Text passage —
Content starts

BEDFORD — Constructing wireless communication facilities — specifically wireless towers — on properties that would formerly have required rezoning for approval may become a less arduous process with a proposed amendment to Bedford County’s zoning ordinance.
Supervisors unanimously moved to allow the county planning commission to amend the Bedford County zoning ordinance to allow Class 3 and 4 wireless towers — the tallest towers of the four “classes” available — to be constructed on properties of certain zoning which currently prohibits these classes of facilities. The amendment would especially target proposed wireless communication facilities on land owned, leased, or otherwise controlled by an adjoining jurisdiction within Bedford County borders, and require a special use permit instead of rezoning.
If the proposed zoning ordinance amendment passes, it would allow wireless towers to go up faster around the county and help fast-track broadband initiatives.
“These towers do bring broadband capabilities with them,” said Jordan Mitchell, director of community development for Bedford County.

Content ends

Entries shown —
Content starts

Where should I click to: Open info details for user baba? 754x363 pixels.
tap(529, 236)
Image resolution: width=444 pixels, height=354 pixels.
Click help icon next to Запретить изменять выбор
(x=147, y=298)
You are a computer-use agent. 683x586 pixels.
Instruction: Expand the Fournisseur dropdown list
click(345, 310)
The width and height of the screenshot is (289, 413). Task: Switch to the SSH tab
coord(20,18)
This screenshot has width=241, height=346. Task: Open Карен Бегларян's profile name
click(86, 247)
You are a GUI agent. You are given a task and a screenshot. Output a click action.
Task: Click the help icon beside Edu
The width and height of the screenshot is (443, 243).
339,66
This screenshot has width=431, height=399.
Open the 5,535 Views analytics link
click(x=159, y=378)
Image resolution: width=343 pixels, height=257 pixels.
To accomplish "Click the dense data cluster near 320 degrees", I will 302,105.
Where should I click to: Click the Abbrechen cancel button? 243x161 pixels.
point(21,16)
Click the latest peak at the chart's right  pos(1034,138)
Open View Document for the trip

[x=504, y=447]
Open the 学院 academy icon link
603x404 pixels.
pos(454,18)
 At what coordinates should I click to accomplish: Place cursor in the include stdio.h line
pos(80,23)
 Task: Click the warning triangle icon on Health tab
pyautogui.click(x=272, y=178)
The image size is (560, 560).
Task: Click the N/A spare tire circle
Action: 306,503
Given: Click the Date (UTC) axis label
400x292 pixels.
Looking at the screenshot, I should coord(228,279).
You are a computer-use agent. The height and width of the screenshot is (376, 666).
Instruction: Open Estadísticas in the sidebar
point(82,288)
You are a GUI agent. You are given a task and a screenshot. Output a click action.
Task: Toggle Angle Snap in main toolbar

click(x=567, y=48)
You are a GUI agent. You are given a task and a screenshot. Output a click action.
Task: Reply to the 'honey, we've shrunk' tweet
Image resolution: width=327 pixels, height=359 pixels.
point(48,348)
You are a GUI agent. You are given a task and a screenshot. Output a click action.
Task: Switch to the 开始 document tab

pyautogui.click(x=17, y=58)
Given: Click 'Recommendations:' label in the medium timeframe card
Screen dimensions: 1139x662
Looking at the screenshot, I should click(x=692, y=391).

Content ends

Try it — Please return, word for word, the part of the Bedford County zoning article that opens with the words containing "BEDFORD — Constructing" and closes with "instead of rezoning.".

Completed exercise —
BEDFORD — Constructing wireless communication facilities — specifically wireless towers — on properties that would formerly have required rezoning for approval may become a less arduous process with a proposed amendment to Bedford County’s zoning ordinance.
Supervisors unanimously moved to allow the county planning commission to amend the Bedford County zoning ordinance to allow Class 3 and 4 wireless towers — the tallest towers of the four “classes” available — to be constructed on properties of certain zoning which currently prohibits these classes of facilities. The amendment would especially target proposed wireless communication facilities on land owned, leased, or otherwise controlled by an adjoining jurisdiction within Bedford County borders, and require a special use permit instead of rezoning.